- **What is being asked**
Nothing outside the range is wanted. Repeat exactly the lines below from the one with "Click the triangle" through the one with "Image resolution: width=1658".

Collected data entries
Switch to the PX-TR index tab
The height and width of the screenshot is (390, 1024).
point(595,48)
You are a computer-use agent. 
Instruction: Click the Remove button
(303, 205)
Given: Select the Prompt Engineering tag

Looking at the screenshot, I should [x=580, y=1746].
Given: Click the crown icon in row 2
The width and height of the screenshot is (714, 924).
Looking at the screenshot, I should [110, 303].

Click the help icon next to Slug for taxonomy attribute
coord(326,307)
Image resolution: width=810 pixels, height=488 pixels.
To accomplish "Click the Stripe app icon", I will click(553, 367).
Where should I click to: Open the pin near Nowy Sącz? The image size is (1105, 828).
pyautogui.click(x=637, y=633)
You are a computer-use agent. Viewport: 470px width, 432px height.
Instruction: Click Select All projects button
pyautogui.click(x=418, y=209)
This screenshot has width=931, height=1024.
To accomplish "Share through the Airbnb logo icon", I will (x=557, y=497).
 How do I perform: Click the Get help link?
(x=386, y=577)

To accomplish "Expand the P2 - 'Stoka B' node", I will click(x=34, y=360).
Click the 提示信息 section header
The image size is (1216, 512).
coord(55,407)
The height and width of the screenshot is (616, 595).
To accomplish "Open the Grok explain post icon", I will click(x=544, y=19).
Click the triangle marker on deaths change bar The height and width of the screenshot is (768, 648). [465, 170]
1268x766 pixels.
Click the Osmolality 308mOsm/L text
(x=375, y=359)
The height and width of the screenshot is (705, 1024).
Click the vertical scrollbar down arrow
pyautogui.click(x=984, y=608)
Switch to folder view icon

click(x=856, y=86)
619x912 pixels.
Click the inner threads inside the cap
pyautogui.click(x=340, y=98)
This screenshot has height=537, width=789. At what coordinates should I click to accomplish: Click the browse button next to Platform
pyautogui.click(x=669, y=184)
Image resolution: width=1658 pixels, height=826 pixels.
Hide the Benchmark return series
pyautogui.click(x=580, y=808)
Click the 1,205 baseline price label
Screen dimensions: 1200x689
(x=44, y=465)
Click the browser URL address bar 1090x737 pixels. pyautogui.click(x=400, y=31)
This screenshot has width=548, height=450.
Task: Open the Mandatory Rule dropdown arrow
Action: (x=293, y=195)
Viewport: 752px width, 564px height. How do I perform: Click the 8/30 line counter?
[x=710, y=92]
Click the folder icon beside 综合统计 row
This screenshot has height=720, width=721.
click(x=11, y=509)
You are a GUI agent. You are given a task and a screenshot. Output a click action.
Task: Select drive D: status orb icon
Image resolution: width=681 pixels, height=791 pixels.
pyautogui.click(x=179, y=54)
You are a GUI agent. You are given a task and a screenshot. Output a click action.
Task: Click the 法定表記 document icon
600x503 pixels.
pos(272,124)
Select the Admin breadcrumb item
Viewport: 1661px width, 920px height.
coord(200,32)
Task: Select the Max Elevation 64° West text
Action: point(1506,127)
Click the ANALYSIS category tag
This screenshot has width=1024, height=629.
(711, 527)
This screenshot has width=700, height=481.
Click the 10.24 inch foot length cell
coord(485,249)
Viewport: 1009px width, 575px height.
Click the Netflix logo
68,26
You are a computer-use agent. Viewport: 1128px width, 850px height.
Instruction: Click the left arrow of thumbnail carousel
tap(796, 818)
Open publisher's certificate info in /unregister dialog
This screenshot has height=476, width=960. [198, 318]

- **Reply to the task**
Click the triangle marker on deaths change bar The height and width of the screenshot is (768, 648). [465, 170]
1268x766 pixels.
Click the Osmolality 308mOsm/L text
(x=375, y=359)
The height and width of the screenshot is (705, 1024).
Click the vertical scrollbar down arrow
pyautogui.click(x=984, y=608)
Switch to folder view icon

click(x=856, y=86)
619x912 pixels.
Click the inner threads inside the cap
pyautogui.click(x=340, y=98)
This screenshot has height=537, width=789. At what coordinates should I click to accomplish: Click the browse button next to Platform
pyautogui.click(x=669, y=184)
Image resolution: width=1658 pixels, height=826 pixels.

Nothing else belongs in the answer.